While much of the media presents an unquestioning, sanitized version of the war - cable news hosts more focused on interviewing retired generals about America's fancy killing machines than the actual, bloody facts on the ground - the truth is that wars, even liberal-minded "humanitarian" ones, entail destroying people and places. Though cloaked in altruism that would be more believable were we dealing with monasteries, not nation-states, the war in Libya is no different. And innocents pay the price.

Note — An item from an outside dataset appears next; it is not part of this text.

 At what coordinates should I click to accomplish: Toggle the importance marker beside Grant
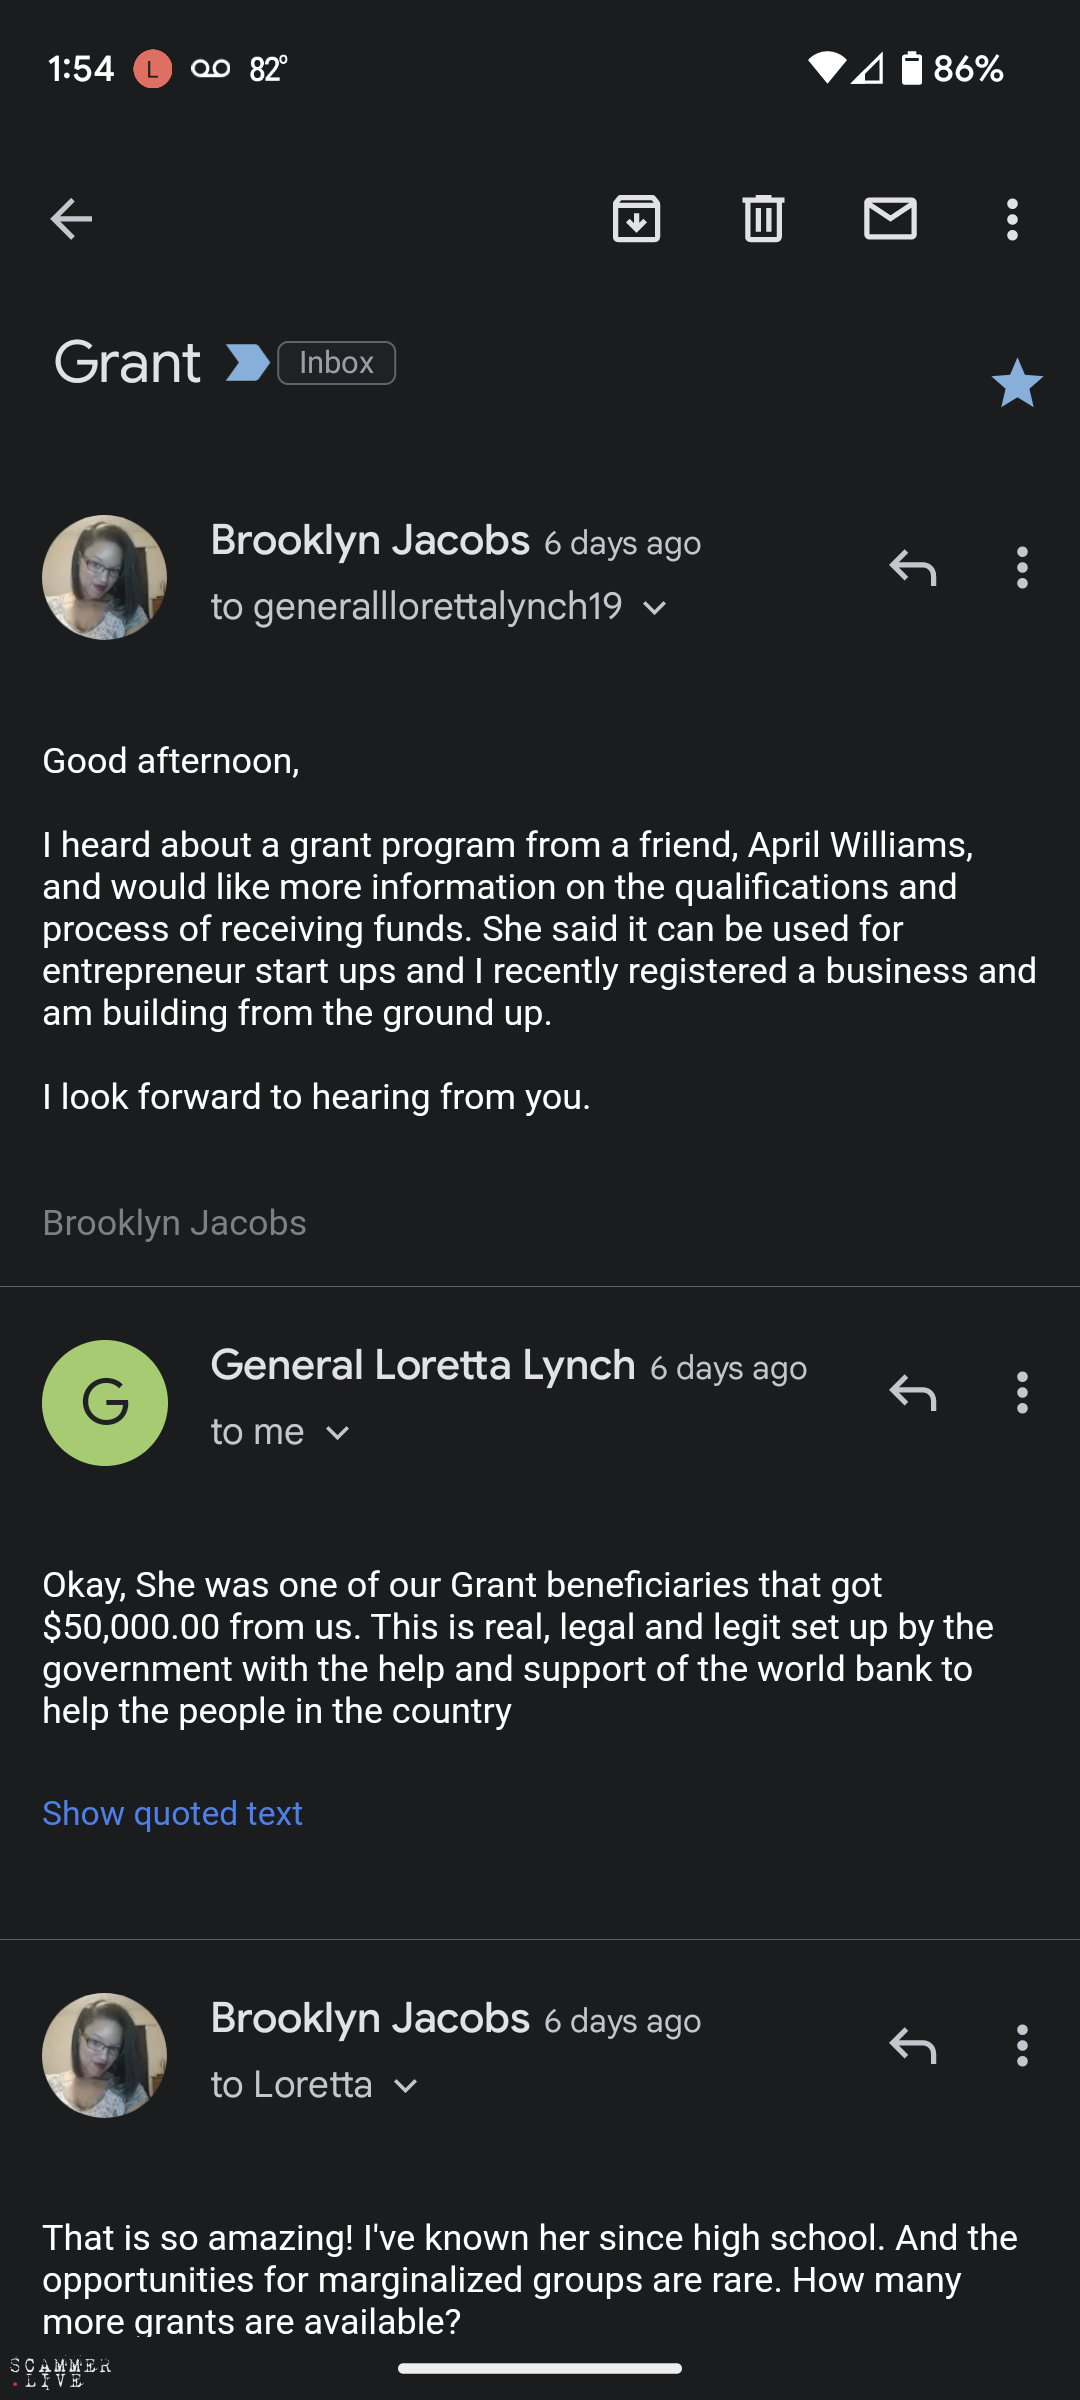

If protecting civilians from evil dictators was the goal, though - as opposed to, say, safeguarding natural resources and the investments of major oil companies - there's an easier, safer way than aerial bombardment for the US and its allies to consider: simply stop arming and propping up evil dictators. After all, Libya's Muammar Qaddafi reaped the benefits from Western nations all too eager to cozy up to and rehabilitate the image of a dictator with oil with those denouncing him today as a murderous tyrant, and just a matter of weeks ago selling him the very arms his regime has been using to suppress the rebellion against it.
In 2009 alone, European governments - including Britain and France - sold Libya more than $470 million worth of weapons, including fighter jets, guns and bombs. And before it started calling for regime change, the Obama administration was working to provide the Libyan dictator another $77 million in weapons, on top of the $17 million it provided in 2009 and the $46 million the Bush administration provided in 2008.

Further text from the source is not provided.